● **WHAT IS NEEDED**
The records sit below this line. Repeat all of them exactly.

● **Collected data**
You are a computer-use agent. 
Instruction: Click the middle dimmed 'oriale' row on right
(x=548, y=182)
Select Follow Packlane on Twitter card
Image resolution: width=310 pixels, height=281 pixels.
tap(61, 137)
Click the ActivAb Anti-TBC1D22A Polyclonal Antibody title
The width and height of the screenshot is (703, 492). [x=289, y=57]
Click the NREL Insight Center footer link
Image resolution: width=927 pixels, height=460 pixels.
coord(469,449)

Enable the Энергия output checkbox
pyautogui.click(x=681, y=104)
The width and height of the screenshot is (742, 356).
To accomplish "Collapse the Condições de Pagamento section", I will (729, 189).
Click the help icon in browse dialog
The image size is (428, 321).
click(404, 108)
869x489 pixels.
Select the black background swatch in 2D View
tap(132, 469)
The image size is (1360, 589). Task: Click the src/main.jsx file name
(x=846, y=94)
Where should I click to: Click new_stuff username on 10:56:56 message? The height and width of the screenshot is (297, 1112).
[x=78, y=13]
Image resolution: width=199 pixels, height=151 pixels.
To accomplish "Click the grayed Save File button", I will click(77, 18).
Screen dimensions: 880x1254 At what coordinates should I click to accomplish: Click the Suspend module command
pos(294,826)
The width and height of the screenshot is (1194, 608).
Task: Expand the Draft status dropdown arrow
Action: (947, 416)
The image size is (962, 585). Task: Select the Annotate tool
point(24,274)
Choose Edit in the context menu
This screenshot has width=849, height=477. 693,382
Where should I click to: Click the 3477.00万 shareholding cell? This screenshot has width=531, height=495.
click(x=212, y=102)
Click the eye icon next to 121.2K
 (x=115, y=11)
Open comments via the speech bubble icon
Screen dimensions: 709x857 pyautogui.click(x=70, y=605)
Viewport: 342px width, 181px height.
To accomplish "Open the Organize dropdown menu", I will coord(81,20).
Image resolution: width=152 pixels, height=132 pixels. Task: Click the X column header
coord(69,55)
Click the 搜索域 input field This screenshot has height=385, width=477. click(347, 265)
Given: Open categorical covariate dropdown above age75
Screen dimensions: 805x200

● **ANSWER SPACE**
You are a computer-use agent. 
Instruction: Click the middle dimmed 'oriale' row on right
(x=548, y=182)
Select Follow Packlane on Twitter card
Image resolution: width=310 pixels, height=281 pixels.
tap(61, 137)
Click the ActivAb Anti-TBC1D22A Polyclonal Antibody title
The width and height of the screenshot is (703, 492). [x=289, y=57]
Click the NREL Insight Center footer link
Image resolution: width=927 pixels, height=460 pixels.
coord(469,449)

Enable the Энергия output checkbox
pyautogui.click(x=681, y=104)
The width and height of the screenshot is (742, 356).
To accomplish "Collapse the Condições de Pagamento section", I will (729, 189).
Click the help icon in browse dialog
The image size is (428, 321).
click(404, 108)
869x489 pixels.
Select the black background swatch in 2D View
tap(132, 469)
The image size is (1360, 589). Task: Click the src/main.jsx file name
(x=846, y=94)
Where should I click to: Click new_stuff username on 10:56:56 message? The height and width of the screenshot is (297, 1112).
[x=78, y=13]
Image resolution: width=199 pixels, height=151 pixels.
To accomplish "Click the grayed Save File button", I will click(77, 18).
Screen dimensions: 880x1254 At what coordinates should I click to accomplish: Click the Suspend module command
pos(294,826)
The width and height of the screenshot is (1194, 608).
Task: Expand the Draft status dropdown arrow
Action: (947, 416)
The image size is (962, 585). Task: Select the Annotate tool
point(24,274)
Choose Edit in the context menu
This screenshot has width=849, height=477. 693,382
Where should I click to: Click the 3477.00万 shareholding cell? This screenshot has width=531, height=495.
click(x=212, y=102)
Click the eye icon next to 121.2K
 (x=115, y=11)
Open comments via the speech bubble icon
Screen dimensions: 709x857 pyautogui.click(x=70, y=605)
Viewport: 342px width, 181px height.
To accomplish "Open the Organize dropdown menu", I will coord(81,20).
Image resolution: width=152 pixels, height=132 pixels. Task: Click the X column header
coord(69,55)
Click the 搜索域 input field This screenshot has height=385, width=477. click(347, 265)
Given: Open categorical covariate dropdown above age75
Screen dimensions: 805x200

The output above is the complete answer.